What it is
OneLake is the unified data lake that comes with every Fabric tenant. Conceptually it's a single, logical, hierarchical lake — one OneLake per tenant, structured under workspaces and Fabric items. Physically it's ADLS Gen2 underneath. Data is stored in open Delta-Parquet so that any engine (Fabric, Spark, Databricks, Trino, Snowflake-via-Iceberg) can read it without movement.
The promise: one copy of every dataset, available to every Fabric workload, governed centrally.
Hierarchy & addressing
The path scheme is simple:
onelake://<tenant>/<workspace>/<item>.{Lakehouse|Warehouse|...}/Tables/...
Every workspace gets a node. Every Lakehouse, Warehouse, Eventhouse, or other item gets a node beneath it. Files sit under Files/ and managed Delta tables under Tables/. The OneLake Catalog is the unified discovery surface across workspaces and domains.
Access patterns
- Native Fabric items. Lakehouse, Warehouse, KQL DB, Eventhouse all live inside OneLake automatically. No setup needed.

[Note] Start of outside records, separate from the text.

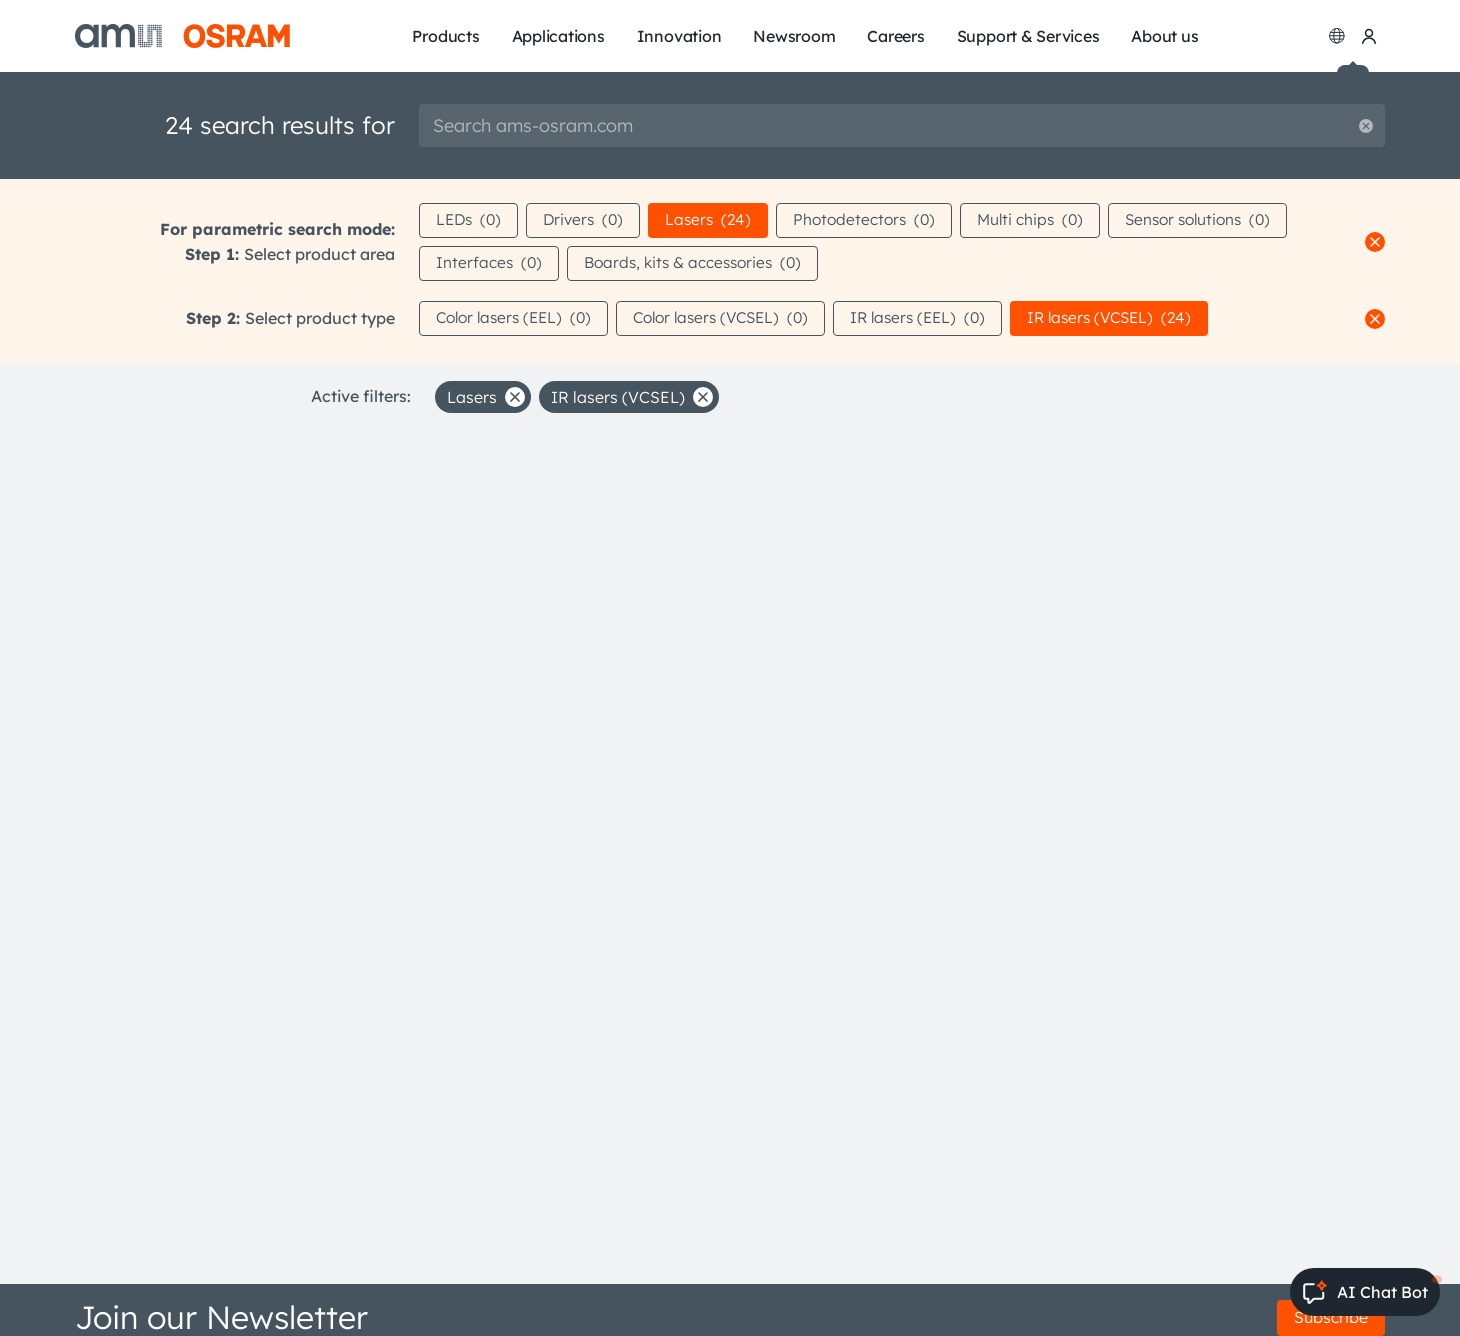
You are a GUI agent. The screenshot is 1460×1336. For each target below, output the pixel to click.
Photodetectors (877, 220)
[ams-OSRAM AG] (182, 36)
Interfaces (490, 264)
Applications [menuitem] (558, 36)
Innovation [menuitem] (679, 36)
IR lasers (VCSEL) (1142, 319)
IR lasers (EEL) (943, 319)
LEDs (470, 220)
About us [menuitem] (1164, 36)
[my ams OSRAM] (1369, 36)
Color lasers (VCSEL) (736, 319)
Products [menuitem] (445, 36)
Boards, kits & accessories (699, 264)
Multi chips (1048, 220)
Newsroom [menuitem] (794, 36)
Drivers (589, 220)
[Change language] (1337, 36)
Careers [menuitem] (895, 36)
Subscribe (1331, 1317)
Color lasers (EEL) (518, 319)
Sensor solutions (1222, 220)
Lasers (717, 220)
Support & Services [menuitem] (1028, 36)
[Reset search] (1366, 125)
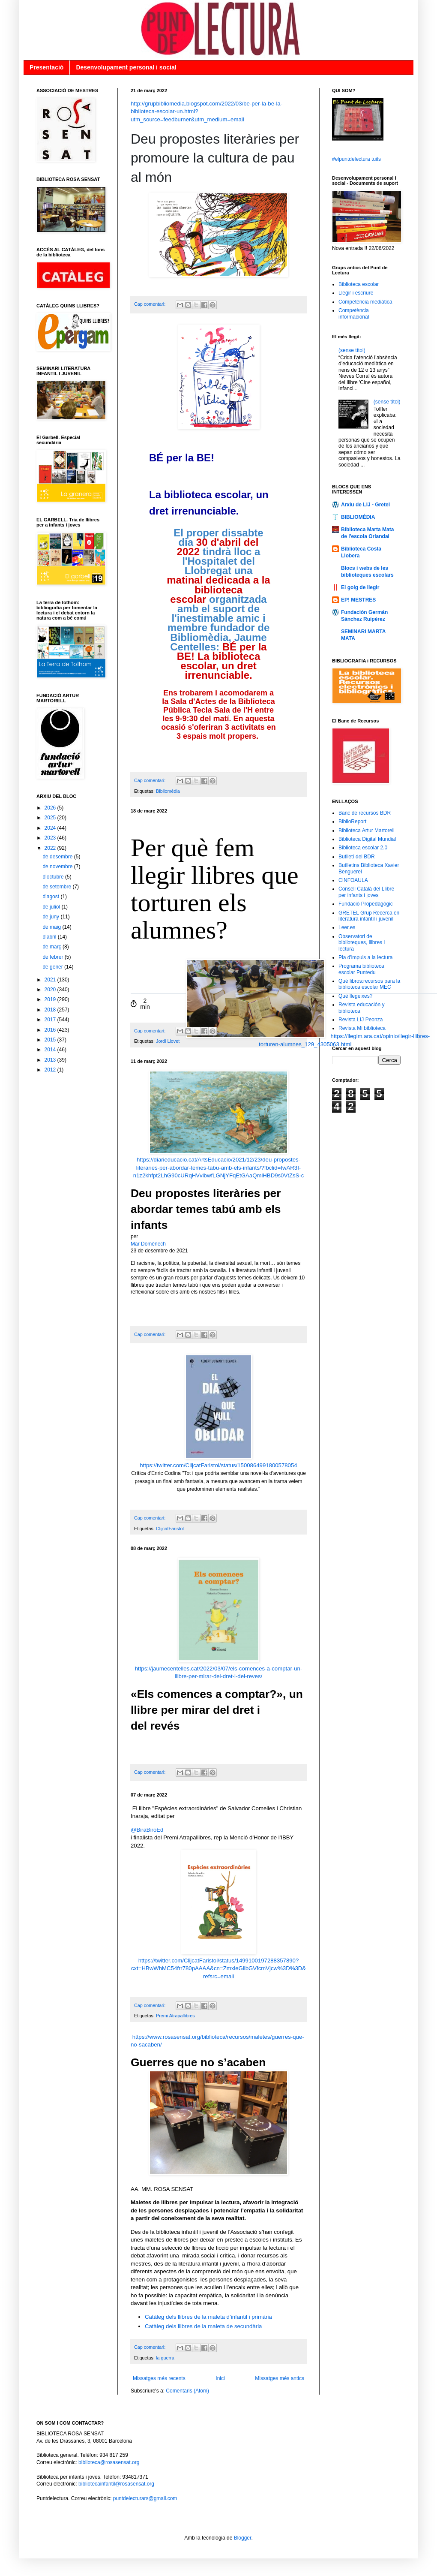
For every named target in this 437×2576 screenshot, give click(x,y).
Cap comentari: (150, 304)
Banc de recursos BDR (364, 813)
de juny (51, 917)
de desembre (58, 857)
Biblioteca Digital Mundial (367, 839)
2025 (51, 818)
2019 (51, 999)
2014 (51, 1050)
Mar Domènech (148, 1244)
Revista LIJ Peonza (360, 1020)
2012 (51, 1070)
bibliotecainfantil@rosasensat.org (116, 2484)
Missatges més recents (159, 2378)
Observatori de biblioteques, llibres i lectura (361, 942)
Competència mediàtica (365, 302)
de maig (52, 927)
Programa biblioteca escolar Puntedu (361, 969)
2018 (51, 1010)
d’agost (51, 897)
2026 (51, 808)
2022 (51, 848)
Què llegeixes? (355, 996)
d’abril (49, 937)
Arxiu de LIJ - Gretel (365, 505)
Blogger (242, 2538)
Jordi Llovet (168, 1041)
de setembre (57, 887)
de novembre (58, 867)
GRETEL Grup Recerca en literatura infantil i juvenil (368, 916)
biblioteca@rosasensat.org (108, 2462)
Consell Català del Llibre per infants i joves (366, 892)
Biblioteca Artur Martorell (366, 831)
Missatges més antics (279, 2378)
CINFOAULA (353, 880)
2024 (51, 828)
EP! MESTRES (358, 600)
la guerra (165, 2357)
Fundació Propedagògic (365, 904)
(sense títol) (351, 350)
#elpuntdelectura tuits (356, 159)
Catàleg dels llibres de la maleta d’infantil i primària (208, 2317)
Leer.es (346, 927)
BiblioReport (352, 822)
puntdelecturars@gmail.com (145, 2498)
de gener (53, 967)
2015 (51, 1040)
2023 (51, 838)
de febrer (53, 957)
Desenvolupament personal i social (126, 67)
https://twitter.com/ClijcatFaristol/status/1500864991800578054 (218, 1465)
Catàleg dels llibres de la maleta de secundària (203, 2326)
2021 (51, 980)
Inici (220, 2378)
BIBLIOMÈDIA (358, 517)
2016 (51, 1030)
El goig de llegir (360, 587)
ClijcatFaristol (170, 1528)
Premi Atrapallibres (175, 2015)
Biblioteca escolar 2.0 (362, 848)
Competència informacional (353, 313)
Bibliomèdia (168, 791)
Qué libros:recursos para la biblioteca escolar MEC (369, 984)
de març (52, 947)
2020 (51, 990)
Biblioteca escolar (358, 284)
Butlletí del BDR (356, 857)
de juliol (51, 907)
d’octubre (53, 877)
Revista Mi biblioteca (362, 1028)
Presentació (46, 67)
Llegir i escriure (355, 293)
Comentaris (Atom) (187, 2391)
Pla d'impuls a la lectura (365, 957)
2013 (51, 1060)
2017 (51, 1020)
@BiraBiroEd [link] (147, 1830)
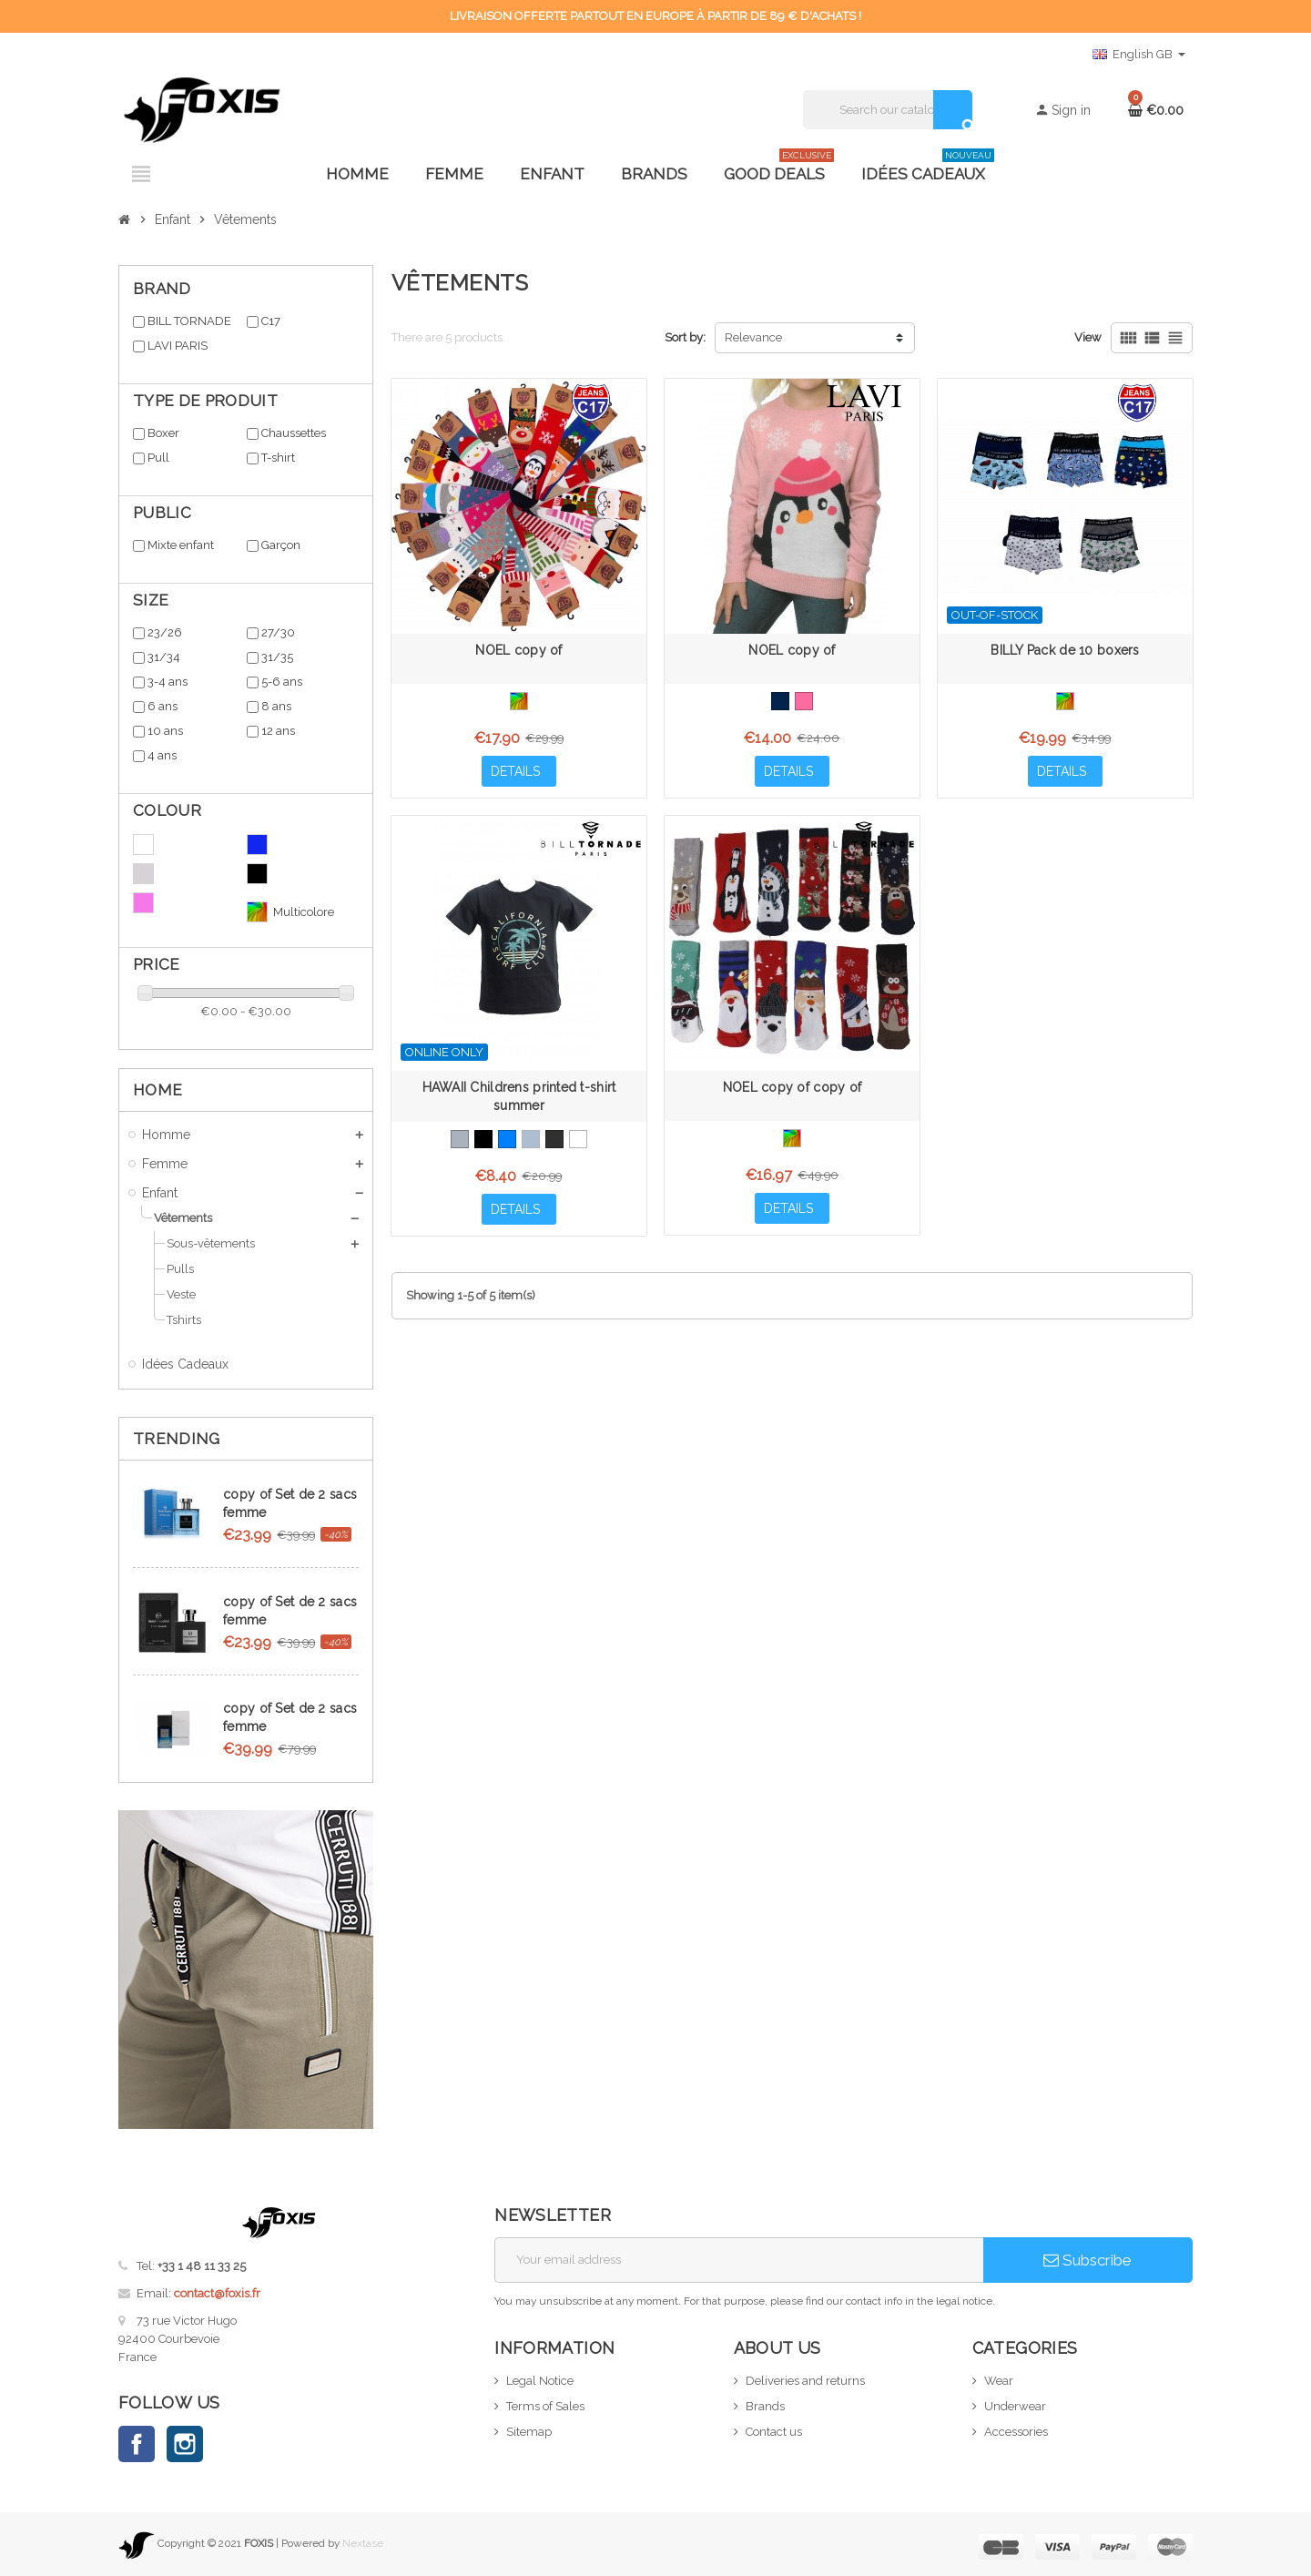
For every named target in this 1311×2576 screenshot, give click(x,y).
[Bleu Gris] (531, 1139)
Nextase (362, 2543)
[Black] (483, 1139)
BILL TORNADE (189, 321)
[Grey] (460, 1139)
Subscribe (1087, 2260)
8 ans (276, 706)
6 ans (162, 706)
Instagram (185, 2444)
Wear (998, 2381)
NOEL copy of (518, 650)
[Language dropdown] (1139, 54)
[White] (578, 1139)
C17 (270, 321)
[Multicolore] (519, 701)
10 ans (165, 731)
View (1088, 337)
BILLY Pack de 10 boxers (1065, 650)
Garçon (280, 545)
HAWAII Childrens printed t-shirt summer (519, 1096)
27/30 (278, 632)
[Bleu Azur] (507, 1139)
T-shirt (278, 457)
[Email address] (738, 2260)
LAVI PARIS (177, 345)
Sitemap (529, 2432)
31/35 (277, 657)
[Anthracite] (554, 1139)
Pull (158, 457)
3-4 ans (167, 681)
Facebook (136, 2444)
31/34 (163, 657)
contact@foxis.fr (217, 2293)
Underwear (1015, 2406)
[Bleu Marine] (780, 701)
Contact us (774, 2432)
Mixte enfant (180, 545)
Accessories (1016, 2432)
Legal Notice (540, 2381)
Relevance (753, 337)
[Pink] (804, 701)
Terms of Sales (545, 2406)
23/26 (164, 632)
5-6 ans (281, 681)
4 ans (162, 755)
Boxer (163, 433)
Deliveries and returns (805, 2381)
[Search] (887, 109)
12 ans (278, 731)
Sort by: (685, 337)
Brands (765, 2406)
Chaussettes (293, 433)
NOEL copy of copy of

- OneLake file APIs. Use Azure Storage Explorer, the OneLake VS Code extension, or Python (
azure.storage.filedatalake) to read and write files programmatically. - Shortcuts. Reference data in place across OneLake, ADLS Gen2, Amazon S3, Dataverse, and GCS — without copying. See the Shortcuts guide.
- Mirroring. Continuously replicate Azure SQL, Cosmos, Snowflake, and Databricks Unity Catalog into OneLake. See the Mirroring guide.
Security & governance
OneLake security composes Fabric's identity model (Microsoft Entra ID), workspace roles, item-level permissions, and granular OneLake data-access roles. Microsoft Purview is built in: sensitivity labels propagate across workloads, DLP policies are enforced at query time, and the OneLake Catalog assesses your data trust posture.
Best practices
- Design domains and workspaces first. They are your governance perimeter. Naming and ownership matter more than you think.
- Use Shortcuts before you copy. If data already lives in S3, Dataverse, or another OneLake workspace, a Shortcut beats a pipeline every time.
- Apply Purview labels at the source. Sensitivity labels inherit downstream; assigning at the Lakehouse table is far cleaner than retro-labeling.
- Treat OneLake paths as production identifiers. The path becomes the de facto contract between Fabric and external consumers.